**TASKS TO CARRY OUT**
• a. According to the forum thread on the Penn Battle 4000 reel, what two options does the final reply suggest for getting the reel reassembled?
• b. Pick up the forum thread on the Penn Battle 4000 reel after its final reply.

**SELECTED EXCERPT**
# Penn battle 4000



## NOsaints (Aug 8, 2011)

I put my battle in a deep clean and then I went to put it back together and I did it all wrong. If any one have had this problem or knows how to fix them please help! All the pieces are there I just don't know how to put it back together


----------



## DAWGONIT (Jan 16, 2009)

Give this a try: I've used their site many times.

http://www.pennreels.com/sites/all/themes/penn/images/schematics/407-3000BTL_Rev_2.pdf

catch 'em up.


----------



## NOsaints (Aug 8, 2011)

Thanks but that's what I was going off of and for some odd reason I cannot figure it out..


----------



## Capt. John Rivers (Jul 28, 2012)

Take it to outcast they can do it, or send it back to Penn wont cost to much, I wouldn't think.

**INFORMATION SUPPLIED**
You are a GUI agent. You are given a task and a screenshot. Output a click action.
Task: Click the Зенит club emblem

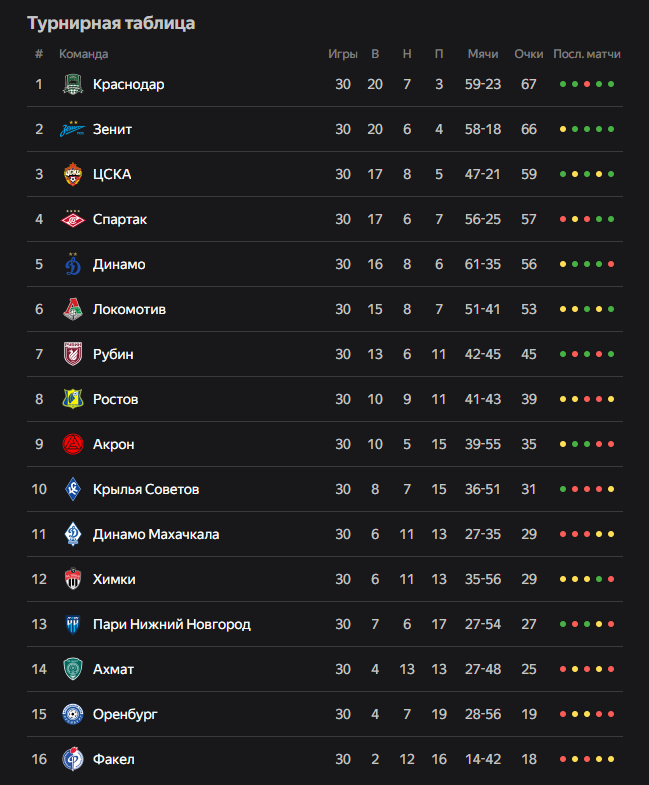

**RESPONSE LIST**
• a. Take it to outcast, or send it back to Penn.

• b.
----------



## amarcafina (Aug 24, 2008)

Go to Mikes Reel Repair .com I think, and find the schematic for it .. May help !


----------



## NOsaints (Aug 8, 2011)

Capt. How much does outcast usually charge?


----------



## fishboy (Oct 6, 2007)

Pompano joe on this forum is an excellent reel repairman along with being a very nice guy. I'd pm him.


----------



## NOsaints (Aug 8, 2011)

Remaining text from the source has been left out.